I keep talking about my 'journey' and really it is the word of the year. Everyone has been talking about journeys. You just need to turn on the radio or TV and you will hear someone talking about journeys. But what exactly does it mean?
The official Google definition for the word 'journey' is "the act of traveling from one place to another" and I like that. That is what I have been trying to do, to go from one place to another. I 'awakened', for lack of a better word, one day to feel as though my life was not where it should be. I felt as though I was not where I should be - I needed to move from this place to another.
At first I wasn't conscious of being on a journey or even moving at all. What I wanted to do was discover why I was where I was. This led me to go into a retrospective mode, looking back and being very clinical about my choices, and they were my choices. If I am honest, it was as if something was guiding me or pushing me.

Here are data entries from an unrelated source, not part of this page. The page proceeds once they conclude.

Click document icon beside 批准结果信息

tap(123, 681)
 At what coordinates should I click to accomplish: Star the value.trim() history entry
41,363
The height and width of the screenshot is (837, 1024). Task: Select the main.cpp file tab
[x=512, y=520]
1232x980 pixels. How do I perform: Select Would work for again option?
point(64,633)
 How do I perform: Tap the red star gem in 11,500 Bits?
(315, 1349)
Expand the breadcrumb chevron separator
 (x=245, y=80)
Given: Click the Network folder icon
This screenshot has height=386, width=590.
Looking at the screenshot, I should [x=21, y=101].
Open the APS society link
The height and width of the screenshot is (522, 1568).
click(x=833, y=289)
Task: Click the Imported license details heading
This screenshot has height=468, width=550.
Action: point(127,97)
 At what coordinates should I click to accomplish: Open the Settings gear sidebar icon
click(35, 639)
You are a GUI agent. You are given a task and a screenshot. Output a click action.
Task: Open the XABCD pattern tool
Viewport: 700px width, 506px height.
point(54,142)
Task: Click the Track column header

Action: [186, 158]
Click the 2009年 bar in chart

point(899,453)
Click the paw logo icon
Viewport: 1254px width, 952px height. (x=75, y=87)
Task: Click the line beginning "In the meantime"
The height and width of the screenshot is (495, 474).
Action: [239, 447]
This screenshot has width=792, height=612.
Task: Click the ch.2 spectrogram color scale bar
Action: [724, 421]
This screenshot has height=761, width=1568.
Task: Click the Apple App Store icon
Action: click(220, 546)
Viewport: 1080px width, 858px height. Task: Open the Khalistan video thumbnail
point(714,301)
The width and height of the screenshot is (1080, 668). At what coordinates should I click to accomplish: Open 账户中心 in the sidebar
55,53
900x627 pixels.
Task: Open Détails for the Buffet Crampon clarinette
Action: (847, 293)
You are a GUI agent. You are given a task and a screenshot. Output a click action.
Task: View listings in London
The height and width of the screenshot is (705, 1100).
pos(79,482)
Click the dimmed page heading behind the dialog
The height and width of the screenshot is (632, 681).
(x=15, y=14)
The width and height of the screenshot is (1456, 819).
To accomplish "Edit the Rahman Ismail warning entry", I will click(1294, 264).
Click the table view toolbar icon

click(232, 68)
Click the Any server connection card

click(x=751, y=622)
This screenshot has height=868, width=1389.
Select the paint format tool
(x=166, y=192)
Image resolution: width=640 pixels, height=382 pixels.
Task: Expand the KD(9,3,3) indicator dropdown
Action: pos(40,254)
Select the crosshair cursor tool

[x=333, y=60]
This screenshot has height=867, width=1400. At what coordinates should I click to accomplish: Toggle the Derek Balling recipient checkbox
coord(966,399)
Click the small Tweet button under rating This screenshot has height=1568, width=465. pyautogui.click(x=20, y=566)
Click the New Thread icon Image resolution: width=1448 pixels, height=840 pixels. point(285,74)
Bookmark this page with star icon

I'm not sure what my belief system is. I believe in God but I am also a fatalist. I don't know if these two beliefs are in conflict but it is who I am. I know that things and people come into our lives for reasons, sometimes we can't see what the reason is while we are living in that moment, but over time it will become clear. I am very analytical and critical so I can always decipher the whys - some reasons take longer to realize but it is always clarified.
My journey is about finding me. Up to this point I have never been me. I have been who other people thought I should be, I have done what other people thought I should do. But not once have I done what I wanted to do. In fifty years I have been living my life through or for everyone else - that has not always been a bad thing, but it hasn't been real. God this sounds so selfish, doesn't it? But a life not lived for you is a waste of a life.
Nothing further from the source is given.